Work task –
Check each line of the records below and collect those holding "agent".

(Source records)
Segment Open

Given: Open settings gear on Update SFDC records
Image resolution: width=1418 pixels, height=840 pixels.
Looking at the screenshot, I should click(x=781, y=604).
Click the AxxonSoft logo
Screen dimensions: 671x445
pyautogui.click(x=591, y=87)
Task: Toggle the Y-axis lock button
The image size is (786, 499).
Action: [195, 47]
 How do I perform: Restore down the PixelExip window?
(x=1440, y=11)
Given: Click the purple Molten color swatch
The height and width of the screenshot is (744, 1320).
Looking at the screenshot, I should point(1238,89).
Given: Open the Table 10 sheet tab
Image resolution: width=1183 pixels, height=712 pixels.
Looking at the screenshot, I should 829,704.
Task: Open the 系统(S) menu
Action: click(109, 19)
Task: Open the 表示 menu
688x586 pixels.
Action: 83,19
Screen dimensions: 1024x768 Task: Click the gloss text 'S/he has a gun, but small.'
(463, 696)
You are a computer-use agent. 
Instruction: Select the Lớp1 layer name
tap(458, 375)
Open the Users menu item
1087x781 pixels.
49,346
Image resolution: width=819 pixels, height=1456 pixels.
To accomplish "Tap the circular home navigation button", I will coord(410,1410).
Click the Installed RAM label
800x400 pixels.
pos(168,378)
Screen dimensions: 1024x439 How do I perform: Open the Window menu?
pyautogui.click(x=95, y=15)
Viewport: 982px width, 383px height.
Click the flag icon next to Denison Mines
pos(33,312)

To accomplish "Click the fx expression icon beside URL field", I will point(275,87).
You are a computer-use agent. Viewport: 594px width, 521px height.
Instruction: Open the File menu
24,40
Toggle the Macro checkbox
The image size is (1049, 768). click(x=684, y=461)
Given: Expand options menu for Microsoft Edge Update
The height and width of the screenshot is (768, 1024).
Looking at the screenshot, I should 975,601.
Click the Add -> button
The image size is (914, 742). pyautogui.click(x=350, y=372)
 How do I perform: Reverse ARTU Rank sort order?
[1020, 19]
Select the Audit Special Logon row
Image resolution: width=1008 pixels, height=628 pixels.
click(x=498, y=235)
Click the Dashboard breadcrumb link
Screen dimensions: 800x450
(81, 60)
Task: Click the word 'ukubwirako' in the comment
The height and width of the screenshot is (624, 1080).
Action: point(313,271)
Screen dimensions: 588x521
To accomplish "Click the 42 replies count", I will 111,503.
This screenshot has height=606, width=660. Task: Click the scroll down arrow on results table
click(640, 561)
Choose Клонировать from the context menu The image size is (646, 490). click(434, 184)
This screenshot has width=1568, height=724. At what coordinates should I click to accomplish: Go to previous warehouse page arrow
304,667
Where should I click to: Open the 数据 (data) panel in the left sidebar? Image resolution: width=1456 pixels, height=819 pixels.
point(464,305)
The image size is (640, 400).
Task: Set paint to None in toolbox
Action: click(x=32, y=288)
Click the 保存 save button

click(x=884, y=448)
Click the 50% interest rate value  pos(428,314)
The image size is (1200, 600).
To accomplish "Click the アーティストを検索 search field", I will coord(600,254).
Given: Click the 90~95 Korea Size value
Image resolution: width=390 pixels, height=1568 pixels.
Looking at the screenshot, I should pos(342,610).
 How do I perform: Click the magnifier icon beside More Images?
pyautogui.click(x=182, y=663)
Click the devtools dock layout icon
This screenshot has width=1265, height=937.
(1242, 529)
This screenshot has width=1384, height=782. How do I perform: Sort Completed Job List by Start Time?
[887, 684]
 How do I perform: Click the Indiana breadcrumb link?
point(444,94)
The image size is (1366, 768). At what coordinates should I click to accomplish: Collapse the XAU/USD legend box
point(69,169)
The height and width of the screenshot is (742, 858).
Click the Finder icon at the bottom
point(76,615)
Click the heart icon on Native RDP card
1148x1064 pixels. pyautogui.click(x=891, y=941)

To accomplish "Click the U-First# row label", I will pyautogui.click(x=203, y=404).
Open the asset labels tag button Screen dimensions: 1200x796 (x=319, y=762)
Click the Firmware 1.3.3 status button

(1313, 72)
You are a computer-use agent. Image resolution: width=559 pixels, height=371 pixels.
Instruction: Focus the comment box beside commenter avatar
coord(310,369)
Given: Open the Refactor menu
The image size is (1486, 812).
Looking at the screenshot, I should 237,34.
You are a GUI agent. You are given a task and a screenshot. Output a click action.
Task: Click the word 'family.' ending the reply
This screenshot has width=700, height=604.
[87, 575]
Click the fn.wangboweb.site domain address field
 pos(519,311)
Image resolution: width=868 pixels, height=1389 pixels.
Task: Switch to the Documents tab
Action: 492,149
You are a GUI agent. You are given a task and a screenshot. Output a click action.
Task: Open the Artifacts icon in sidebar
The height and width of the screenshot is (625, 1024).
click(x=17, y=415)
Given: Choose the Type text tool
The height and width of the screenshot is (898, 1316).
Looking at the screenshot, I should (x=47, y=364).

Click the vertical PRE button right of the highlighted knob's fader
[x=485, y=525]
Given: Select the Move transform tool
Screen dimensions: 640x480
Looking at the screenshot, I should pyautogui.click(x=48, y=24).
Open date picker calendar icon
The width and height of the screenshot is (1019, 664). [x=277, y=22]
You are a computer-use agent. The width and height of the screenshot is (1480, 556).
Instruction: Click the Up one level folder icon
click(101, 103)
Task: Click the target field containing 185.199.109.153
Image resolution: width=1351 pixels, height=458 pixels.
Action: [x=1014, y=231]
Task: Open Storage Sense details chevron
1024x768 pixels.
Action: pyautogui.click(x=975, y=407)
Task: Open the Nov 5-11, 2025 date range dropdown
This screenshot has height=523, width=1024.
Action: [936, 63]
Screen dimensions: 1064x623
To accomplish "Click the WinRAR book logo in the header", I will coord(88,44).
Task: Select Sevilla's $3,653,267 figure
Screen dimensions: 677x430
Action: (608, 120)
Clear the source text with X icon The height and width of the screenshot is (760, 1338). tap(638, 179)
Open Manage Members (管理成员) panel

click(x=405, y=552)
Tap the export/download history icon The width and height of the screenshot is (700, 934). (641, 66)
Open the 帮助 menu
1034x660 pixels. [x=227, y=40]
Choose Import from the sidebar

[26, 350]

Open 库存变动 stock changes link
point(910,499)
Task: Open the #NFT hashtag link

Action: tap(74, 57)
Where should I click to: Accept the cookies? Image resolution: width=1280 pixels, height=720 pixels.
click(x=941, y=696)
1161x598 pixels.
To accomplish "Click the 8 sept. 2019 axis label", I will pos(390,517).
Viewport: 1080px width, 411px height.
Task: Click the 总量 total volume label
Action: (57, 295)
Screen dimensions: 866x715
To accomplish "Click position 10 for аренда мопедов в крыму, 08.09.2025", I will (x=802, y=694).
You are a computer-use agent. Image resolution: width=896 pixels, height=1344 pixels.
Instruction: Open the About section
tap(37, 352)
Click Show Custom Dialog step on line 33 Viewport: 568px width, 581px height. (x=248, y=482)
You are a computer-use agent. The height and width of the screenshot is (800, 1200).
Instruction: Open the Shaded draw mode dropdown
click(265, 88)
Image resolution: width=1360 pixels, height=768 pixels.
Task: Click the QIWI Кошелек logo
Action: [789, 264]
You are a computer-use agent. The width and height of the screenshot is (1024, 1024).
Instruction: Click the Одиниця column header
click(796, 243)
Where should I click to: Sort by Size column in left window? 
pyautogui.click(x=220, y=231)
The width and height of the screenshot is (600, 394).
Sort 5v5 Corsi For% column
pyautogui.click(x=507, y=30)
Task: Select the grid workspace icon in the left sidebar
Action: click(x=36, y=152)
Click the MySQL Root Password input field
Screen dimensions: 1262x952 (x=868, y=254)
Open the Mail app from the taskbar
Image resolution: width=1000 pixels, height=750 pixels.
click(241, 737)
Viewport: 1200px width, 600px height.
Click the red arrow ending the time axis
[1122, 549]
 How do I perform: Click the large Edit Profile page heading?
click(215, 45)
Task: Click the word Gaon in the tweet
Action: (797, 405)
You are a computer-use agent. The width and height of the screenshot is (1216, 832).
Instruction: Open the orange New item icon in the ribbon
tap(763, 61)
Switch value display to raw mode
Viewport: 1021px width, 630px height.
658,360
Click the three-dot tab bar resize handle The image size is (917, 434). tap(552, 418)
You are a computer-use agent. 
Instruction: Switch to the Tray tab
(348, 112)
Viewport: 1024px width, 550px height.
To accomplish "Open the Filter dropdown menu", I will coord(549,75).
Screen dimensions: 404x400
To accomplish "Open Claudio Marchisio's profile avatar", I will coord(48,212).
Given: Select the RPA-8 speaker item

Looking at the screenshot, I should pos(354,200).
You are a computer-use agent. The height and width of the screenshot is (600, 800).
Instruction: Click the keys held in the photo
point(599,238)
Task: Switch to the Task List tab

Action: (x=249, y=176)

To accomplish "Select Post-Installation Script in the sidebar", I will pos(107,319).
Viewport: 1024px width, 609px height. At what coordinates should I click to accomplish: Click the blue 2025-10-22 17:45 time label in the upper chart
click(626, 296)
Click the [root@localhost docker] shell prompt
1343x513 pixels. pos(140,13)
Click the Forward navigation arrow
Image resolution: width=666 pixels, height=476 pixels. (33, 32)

Segment Closed

Exercise answer –
You are a computer-use agent. 
You are a computer-use agent. Viewport: 594px width, 521px height.
You are a computer-use agent. Image resolution: width=559 pixels, height=371 pixels.
You are a GUI agent. You are given a task and a screenshot. Output a click action.
You are a GUI agent. You are given a task and a screenshot. Output a click action.
You are a computer-use agent. The width and height of the screenshot is (1480, 556).
You are a computer-use agent. Image resolution: width=896 pixels, height=1344 pixels.
You are a computer-use agent. The height and width of the screenshot is (800, 1200).
You are a computer-use agent. The width and height of the screenshot is (1024, 1024).
You are a computer-use agent. The width and height of the screenshot is (1216, 832).
You are a computer-use agent. 
You are a computer-use agent. The height and width of the screenshot is (600, 800).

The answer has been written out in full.